I am afraid I am going to get myself into some trouble yet. Gen Smith commanding the Division ordered me to day to issue an order to my Brigade ordering them to turn out of our lines all the slaves that had found us. This I refused to do, as there is an order from the War Department prohibiting this, and the penalty is dismissal from the service. Now Gen Smith may put me in arrest for disobeying his orders and court martial
ing me and that will bring every thing forward. If this is done there will be a great deal of notoriety [illegible], but not of the Kind that I wish, but still I am [p5] going to see the affair through for I Know I am right and I will be sustained by every officer and Man in the Regiment. However the General may take no notice of the affair, and then it will be all right.
We are now the 2d Brigade of the 1st Division Army of Ky Gen A.J. Smith commanding the Division + Major Gen Granger commanding the Army. I do not Know where our destination is, but I am afraid we are steering for Cumberland Gap, and East Tennessee. I really hope not, as I would rather go any place else, except Western Virginia. I never have learned whether Dixon McClure was hurt or not [p6] at the battle of Corinth. Let me know in your next letter. I was very sorry to hear of Col Thrush’s death. I suppose Col Bryner feels very much rejoiced that he was not around at that time. Do you Know, I believe that Bryner is a coward. Don’t you tell any one that I ever said so, but I really believe he is.
David is enjoying good health and likes Soldiering first rate I think probably he will want to join the Army and spend the balance of his days in it. I Know he likes it better than I do, but I suppose he has no attraction at home like I have.
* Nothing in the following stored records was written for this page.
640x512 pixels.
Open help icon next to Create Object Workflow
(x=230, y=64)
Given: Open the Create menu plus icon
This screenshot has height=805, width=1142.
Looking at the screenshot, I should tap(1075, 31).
I think if it was not for having you back there that I would like this Kind of business and would probably follow it, but as long as I am away from you I shall feel dissatisfied and nothing but your presence would accustom me to any Kind of business. I tell you candidly that I have my mind back in Peoria about as often as I have it here, and often I sit for an hour or two and think over things you have said and how you looked and what you meant when you said it. You remember You used to say a great many things that you did not mean, but I Knew you so well that I could always tell when you were serious in your conversation. Don’t you remember how I scolded you once or twice for talking to me in the way you did. but I must say you [p8] you received the scolding very gracefully. Now I want you to write me longer letters, you have not even written me two sheets at a time since I left you last, some of these days I am going to inflict on you a letter of four sheets again so be prepared to receive it. Direct to 77 Reg. Ill Voll Smith’s Div Army of Kentucky, Via Cincinnati. And always remember me as yours + yours only
[The incident with the slaves is really interesting, and is explored more in the rolled-up letters I’ll be getting to shortly. Basically, the 77th IL was sheltering slaves who attached themselves to the regiment during its time in Kentucky, as a result of the regiment’s growing reputation as abolitionists and DPG’s as the “Abolition Colonel”. This was against army commands, as Kentucky was a border state and they weren’t supposed to be freeing slaves in those states. DPG repeatedly got into trouble with his commanders for refusing to obey those rules, but was never arrested or court-martialed for it.]